[Rows showing where targets appear]
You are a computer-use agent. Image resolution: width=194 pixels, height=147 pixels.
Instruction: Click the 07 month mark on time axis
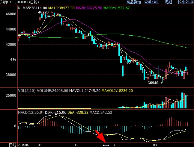click(113, 145)
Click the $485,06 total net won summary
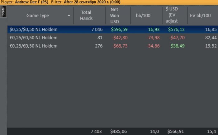Image resolution: width=218 pixels, height=135 pixels. (118, 132)
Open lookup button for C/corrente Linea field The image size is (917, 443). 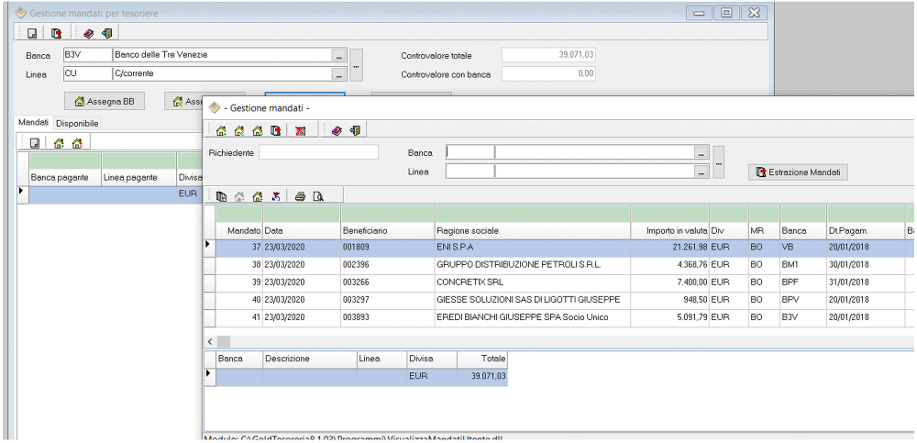(x=338, y=74)

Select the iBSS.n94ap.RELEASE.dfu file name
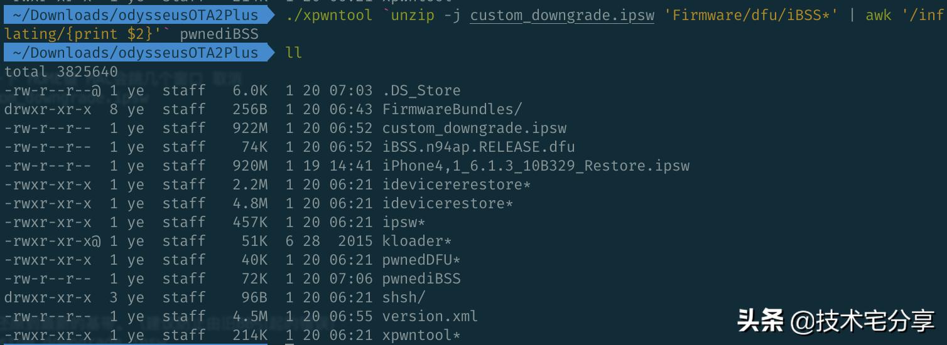pyautogui.click(x=478, y=147)
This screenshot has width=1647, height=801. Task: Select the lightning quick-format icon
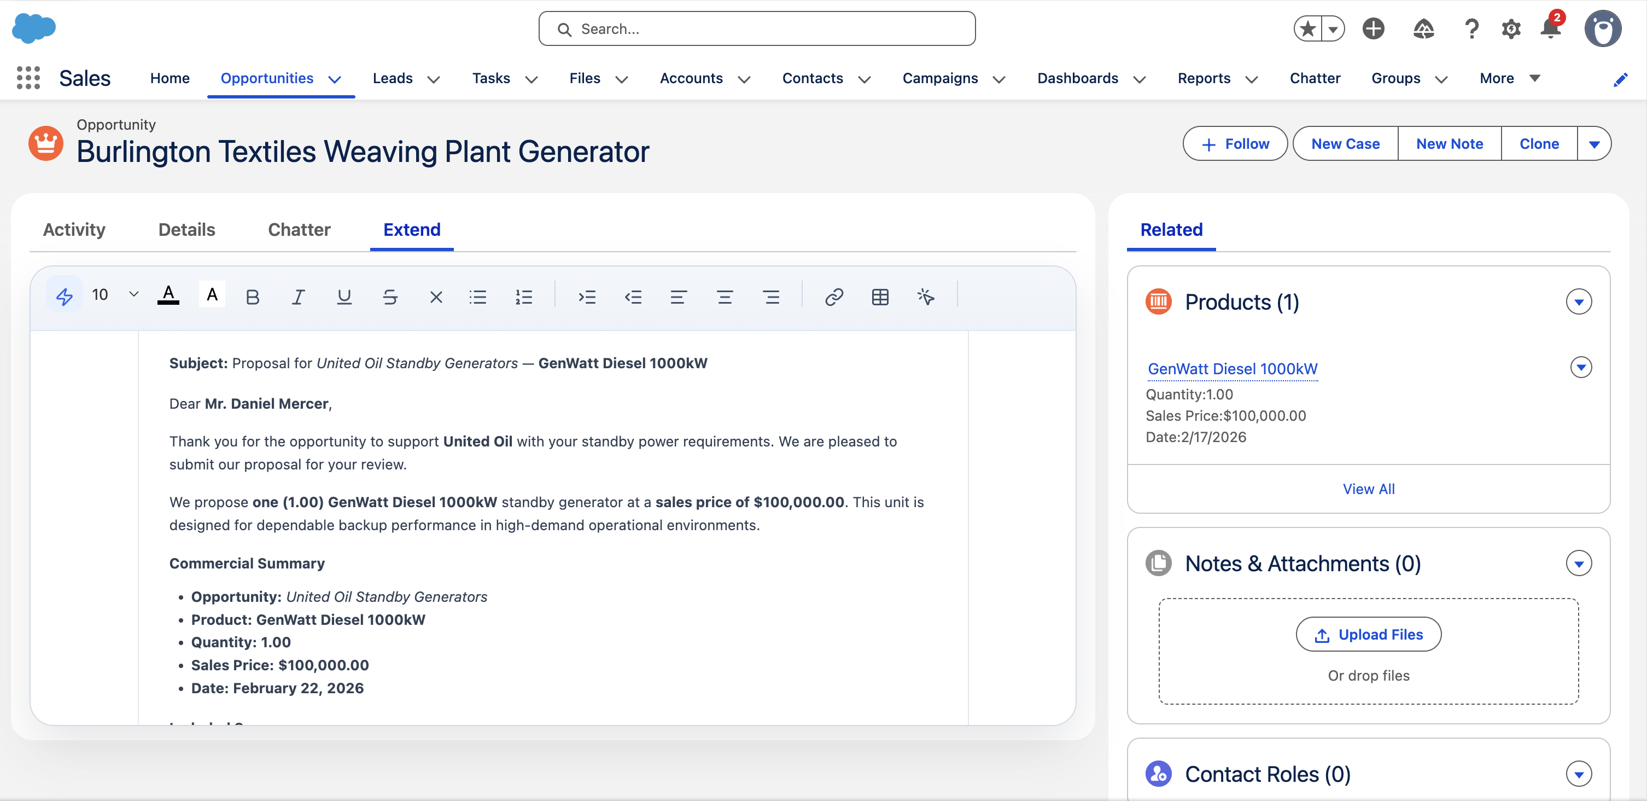coord(64,295)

## YOUR INSTRUCTIONS
In the lines from the one holding "This screenshot has" through the end of the listing, replace "lightning" with "thunderbolt" and give those lines again with everything else unchanged. Leave the pictures out.

## FULL ANSWER
This screenshot has width=1647, height=801. Task: Select the thunderbolt quick-format icon
coord(64,295)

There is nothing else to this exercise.